This year is risky for Santa Claus too, as StopBadware.org reported on December 21, 2006 that hackers targeted the site of a philanthropist who has the legal name of Santa Claus. They uploaded and iframe' onto the website that installed malware on the computers of the site's visitors.

The consumer advocacy coalition stopbadware.org said the man from Nevada approached it requesting to determine why his website was being shown within Google Inc.'s Website filters. They discovered that Santa's Website: Santaslink.net, had been hacked.

Claus, who describes himself a monk, runs the Santa's 'Bless the Children Tour', a program that advises children and is sponsored by a Lake Tahoe Episcopal church. The man with the white beard has traveled 15,000 miles during the past five months meeting with state and federal legislatures, state agencies, and houses of worship for the cause of health, safety, and welfare of children, especially those deprived of parents.

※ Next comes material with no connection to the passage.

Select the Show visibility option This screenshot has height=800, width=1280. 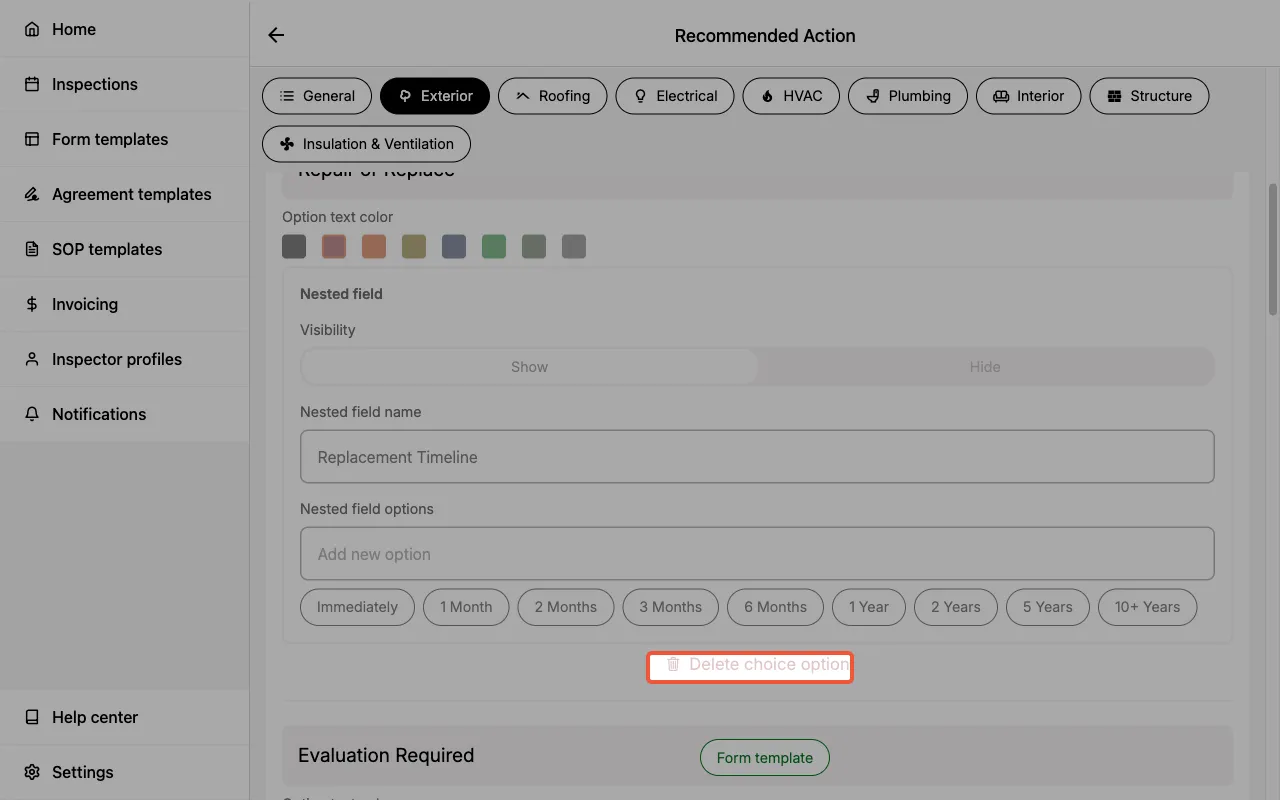point(529,366)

Stopbadware.org had originally singled out Santa's site as one with malicious content. Under the partnership between StopBadware and Google, when visitors were led to the children's advocate site via Google search engine, a warning pop-up alerted that there was risk entering the site.

When Claus approached StopBadware to find out what filtered his site, the organization did some investigation and said that someone sneaked into the site and embedded a badware link without the knowledge of Claus.

StopBadware developer Jason Callina wrote in a blog that Claus had contacted local experts regarding the issue but they could not identify the problem in the site, whereas StopBadware immediately spotted a little bit of code containing a badware link at the bottom of the homepage. The link was really an 'iframe' that would install badware onto visitors' machines through a JavaScript exploit.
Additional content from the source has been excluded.